Ainsi commence Six feet under, nos vies sans destin, le nouveau ouvrage de Tristan Garcia, écrivain et philosophe français (auteur notamment de la meilleure part des hommes), par cette phrase à laquelle je ne peux que totalement adhérer (et ce, même si, contrairement à Garcia, j'avais déjà déployé mes glandes lacrymales avant elle).

En effet, à mes yeux, cette série, fruit des géniaux studios HBO, est incontestablement située à des années lumières de toutes les autres existantes, la seule qui ait eu sur moi des résonances insoupsonnées, et la seule qui m'a laissé l'impression, lorsque la série s'est achevée, de devoir abandonner une véritable famille.

J'ai vu cette série en DVD sur plusieurs années, de 2003 à 2006, je me souviens notamment avoir vu le tout dernier épisode, lacrimogène au possible, avec mes larmes coulant sur les joues de mon fils, alors nouveau né, que je berçais, tout en regardant la télé

Et si cela fait plus de 6 ans maintenant que j'ai quitté à regret la famille FIsher, l'empreinte qu'elle a laissé sur moi n'a jamais complétement pu s'effacer.

Le mérite de l'immense réusite de la série en revient avant tout à Alan Ball, déjà scénariste de l'extraordinaire "American Beauty", nous régalant à nouveau par son intelligence, sa finesse et son imagination.

"Six Feet Under", c'est d'abord une réussite à fait ébouriffante et délectable, que ce soit dans les personnages, tellement différents qu'ultra-complémentaires, tous interprétés de sublime manière, un humour noir souvent dévastateur, des dialogues finement ciselés et une créativité hors pair que je n'ai jamais retrouvé depuis, ni dans la série, ni même dans le cinéma.

Ainsi, pour me replonger dans l'univers de cette série, j'ai pu lire, grâce aux éditions PUF (un grand merci à eux), l'essai de Tristan Garcia sur le sujet.

Alternant portraits des personnages, analyse des épisodes les plus marquants et étude des grands thèmes explorés, le romancier livre une analyse fine et captivante sur la série qui aura réussi, mieux qu'aucune autre sans doute, à raconter «nos vies sans destin».

L'ouvrage se décline en six "thèmes", : l'individu, la famille, le travail, l'amour et la sexualité, la mort, le sens de la vie.

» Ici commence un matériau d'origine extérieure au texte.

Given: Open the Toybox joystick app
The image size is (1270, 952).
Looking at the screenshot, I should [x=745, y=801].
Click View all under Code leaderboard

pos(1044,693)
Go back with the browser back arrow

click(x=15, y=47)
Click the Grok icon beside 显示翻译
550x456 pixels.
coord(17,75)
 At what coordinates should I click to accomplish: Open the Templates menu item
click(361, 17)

Et à travers ces 6 pôles, Garçia, nous démontra qu'une des grande réussite de «Six Feet Under», c'est d'avoir fait de l'ordinaire quelque chose qui n'est absolument pas ennuyeux.

Et parallèlement, la série a réussi le tour de force de ne pas en avoir fait de leçon de morale ou un manifeste de coaching personnel sur un sujet qui aurait pu y prétendre. Par ailleurs, Garcia insiste sur la choralité de l'oeuvre, qui a réussi, plus que tout autre à traiter également tous les individus, même ceux en apparence plus dans leur recherche de singularité. J'adore les films choraux de Shorts Cuts à Magniolia, mais ici, les 56 épisodes de 52 minutes peut évidemment permettre de développer et de voir évoluer leurs personnalités, comme aucun long métrage de cinéma ne pourrait le faire, et toujours avec le souci constant de l'authenticité.

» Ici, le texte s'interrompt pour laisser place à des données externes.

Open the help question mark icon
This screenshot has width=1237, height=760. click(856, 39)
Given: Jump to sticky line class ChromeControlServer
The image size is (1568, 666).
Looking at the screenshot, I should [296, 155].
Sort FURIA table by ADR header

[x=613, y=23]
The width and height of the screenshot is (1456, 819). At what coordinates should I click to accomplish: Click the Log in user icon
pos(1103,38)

L'auteur va jusqu'à affirmer, et je suis totalement d'accord avec cette affirmation, que " si on se demandait un jour à quoi ressemblait la vie ordinaire des gens conscients au début du XXIe siècle, on pourra dire : voici, et montrer les cinq saisons de cette série".

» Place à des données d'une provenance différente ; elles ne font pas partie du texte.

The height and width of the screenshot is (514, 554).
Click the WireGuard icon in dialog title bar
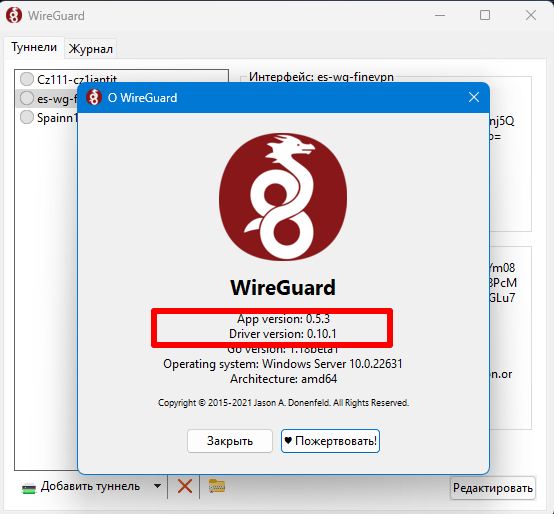point(94,98)
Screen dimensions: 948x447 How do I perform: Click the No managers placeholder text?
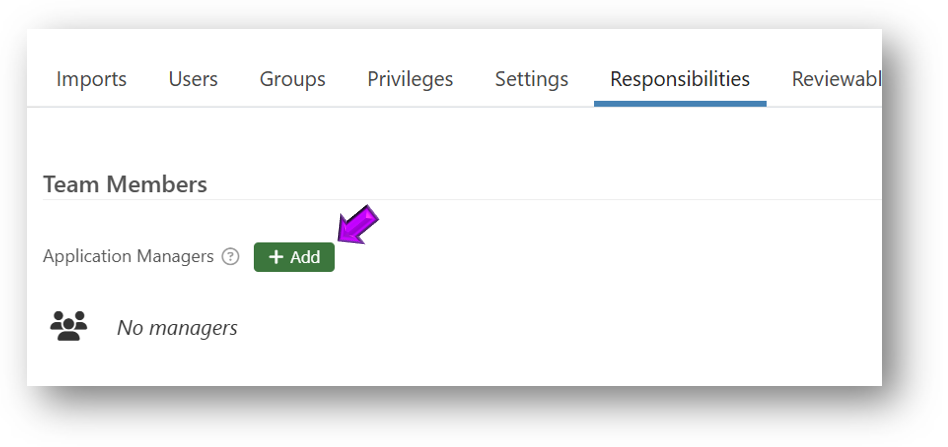tap(177, 327)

Réussir à raconter la vie intime de gens qui a priori ne touche qu'une petite partie des gens et atteindre à ce point l'universel, c'est vraiment le grand tour de force de cette série que Tristan Garcia arrive formidablement à retranscrire dans son ouvrage qui a le grand mérite de mettre une trace dans une série définitivement moins populaire que Friends, les Soprano ou Lost, qui a énormément compté, et continue toujours, de compter pour moi.